Vivemos, de facto, num período medíocre, e a mediocridade não se reduz à dos seus protagonistas, sejam eles Guterres, Barroso, Sampaio ou Santana. Aprofunda-se como síndroma colectivo quando os medíocres internos parecem fugir com êxito à mediocridade por via da saída internacional (Guterres, presidente da Internacional Socialista; Barroso, presidente da Comissão Europeia). Portugal é certamente mais difícil de governar que a Internacional Socialista, mas será mais difícil de governar que a UE? Os momentos de mediocridade nacional dão às elites políticas, económicas e culturais a possibilidade de se isentarem de culpas nos diagnósticos que fazem do país. Para as elites políticas, a culpa é de factores externos ou da sociedade; para as elites económicas, a culpa é do Estado; para as elites culturais, a culpa é das elites políticas. Nestas condições, a pretensa inocência dos culpados passa facilmente pela pretensa culpa dos inocentes. Assim, a inocência das elites parece tão grande quanto a das classes populares, vítimas das decisões delas. É como se o país dos inocentes seguisse penosamente ao lado e à distância do país dos culpados.

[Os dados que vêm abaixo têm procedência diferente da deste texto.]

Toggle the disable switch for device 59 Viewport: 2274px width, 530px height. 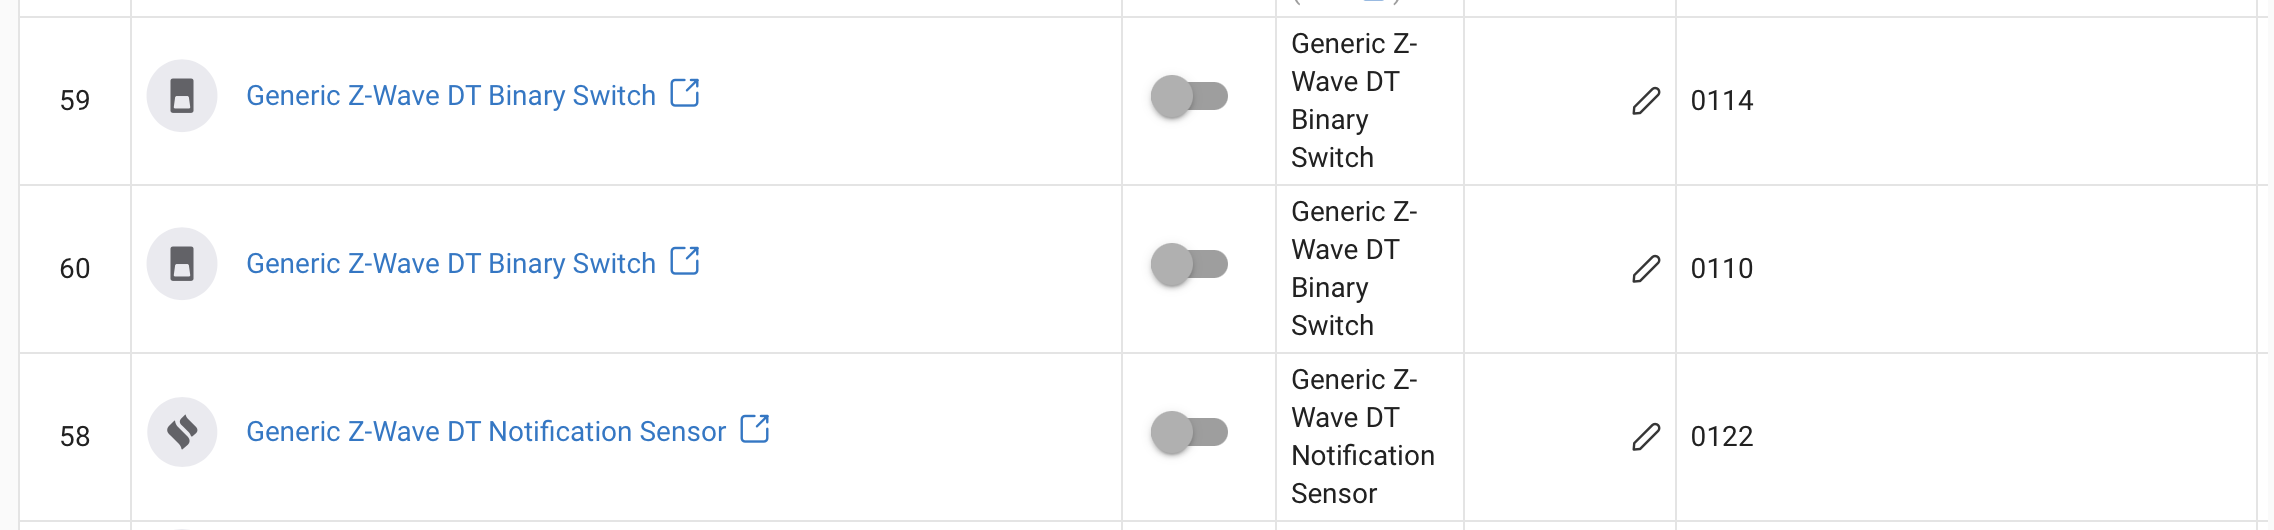(x=1189, y=97)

Por sob o manto de nevoeiro que esta mediocridade tece não é fácil identificar o que de importante está em causa nestas eleições. Mesmo assim arrisco: vai-se decidir mais do que o que se discute, já que o que está em causa é a opção entre duas maiorias que, se forem ambas por coligação, apontam para soluções políticas muito distintas; à luz disto, não estão reunidas as condições para que o voto em branco seja uma opção em favor da democracia; pelo contrário, os neoconservadores, que hoje dirigem jornais e dominam a comunicação social, estão em pânico ante a hipótese de uma maioria de coligação à esquerda e, por isso, apodam de velho o novo (BE) e vêem inovação onde sempre viram e só é visível o imobilismo (PCP); a mediocridade não é generalizada, uma coisa é Santana, outra é Louçã; não é verdade que não haja propostas políticas sérias e inovadoras, infelizmente, ou são ocultadas pelos seus proponentes por temerem que elas lhes tirem votos ou não passam a barreira de uma comunicação social viciada na intriga; ao contrário do que dizem os políticos, está em curso uma guerra religiosa contra as mulheres, conduzida pela Igreja católica, a instituição que há alguns séculos acompanha a modernização de Portugal vários passos atrás. Há precisamente trinta anos vivemos umas eleições em que tudo se discutia e tudo se decidia. Hoje parece estarmos nos antípodas desse tempo. No entanto, paradoxalmente, as duas eleições têm algo em comum. Então como hoje, votar útil é votar por convicção.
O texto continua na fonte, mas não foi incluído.